Healing the Whole Self: Where Science Meets Soul
(by Lauren “Lo” Wise, LCSW – Wise Light Therapy)
Carl Jung believed that the parts of ourselves we hide or ignore often hold the key to healing. He called this process individuation, which is the process of becoming whole by bringing the unconscious into awareness. For many, that means learning to listen to what the body and psyche are trying to say beneath the noise of everyday life.
Modern science now gives us a window into what Jung could only imagine. Neuroscience shows that trauma lives in the body and how it changes how the brain reacts to stress and how safe we feel in the world. When someone’s been through loss or fear, their nervous system can stay on high alert long after the danger has passed. Healing isn’t just about talking through it, it’s about helping the body remember that it’s safe again.
Attachment theory adds another layer. The way we were cared for as children shapes how we connect as adults. Some of us learned that love means pleasing others; others learned to protect ourselves by staying distant. These patterns often replay in our relationships until we become aware of them.
I think of Jung’s idea of the shadow refers to the parts of us we’ve pushed aside to survive. When we finally face those hidden pieces with compassion, something shifts. We stop fighting ourselves. We begin to integrate.
This blend of Jungian psychology, neuroscience, and attachment theory gives us a fuller picture of what healing really means. It’s not just insight or symptom relief and it’s the gradual process of rewiring the body, reshaping the story, and reclaiming the self.
Psychology, Religion, and Philosophy
(by Lauren “Lo” Wise, LCSW – Wise Light Therapy)
When I first began studying depth psychology, I was struck by how often it crossed paths with spirituality and philosophy. The deeper I went, the harder it became to tell where one ended and the others began.
Carl Jung once wrote that dreams are “the small hidden door in the deepest and most intimate sanctum of the soul.” That line stayed with me. It reminded me that psychology isn’t just about behavior or brain chemistry, and it’s also about meaning, mystery, and the search for something larger than ourselves.

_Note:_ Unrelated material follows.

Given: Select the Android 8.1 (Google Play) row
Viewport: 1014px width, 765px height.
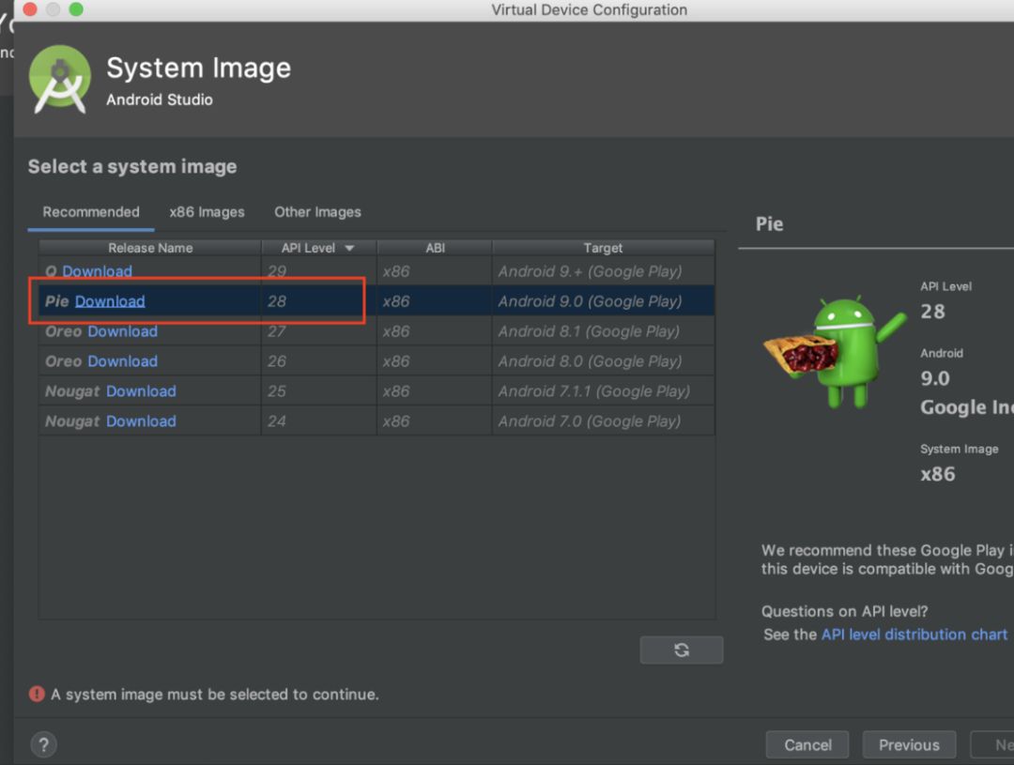Looking at the screenshot, I should click(x=589, y=331).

For much of Western history, psychology, religion, and philosophy have been divided into separate boxes ; science for the mind, religion for the soul, philosophy for truth. But in many other cultures, these threads have always been woven together. Healing the mind, exploring spirit, and asking why we’re here aren’t separate pursuits; they’re all part of being human.
Depth psychology sits right in that in-between space. It invites us to see symptoms not only as something to treat but as messages from the unconscious and the soul’s way of speaking. A panic attack might not just be “anxiety”; it could be a call to slow down. A recurring dream might not just be random firing of neurons, but the psyche trying to get our attention.
In therapy, I often see this connection come alive. A client might come in wanting to “stop overthinking,” and as we explore, we uncover something sacred such as; grief, longing, or even a quiet yearning for purpose. It’s in those moments I’m reminded that psychology, religion, and philosophy aren’t really separate at all. They’re three different languages for the same human search: Who am I, and why am I here?
Philosophy asks us to question reality. Religion asks us to surrender to it. Psychology asks us to feel it. When these three meet, we don’t just study the mind. We meet the soul.
Depth psychology doesn’t ask us to choose between science and spirit. It asks us to listen to both. It’s an invitation to explore the unseen and to find meaning not only in our joy but also in our suffering.
As I continue my work, I find myself returning to the same question that has shaped these traditions for centuries: What does it mean to be whole? I don’t think there’s one answer. But I do believe that when we allow psychology, religion, and philosophy to speak to each other, something sacred happens — we begin to remember that healing isn’t just about fixing what’s broken, but rediscovering the soul that’s been there all along.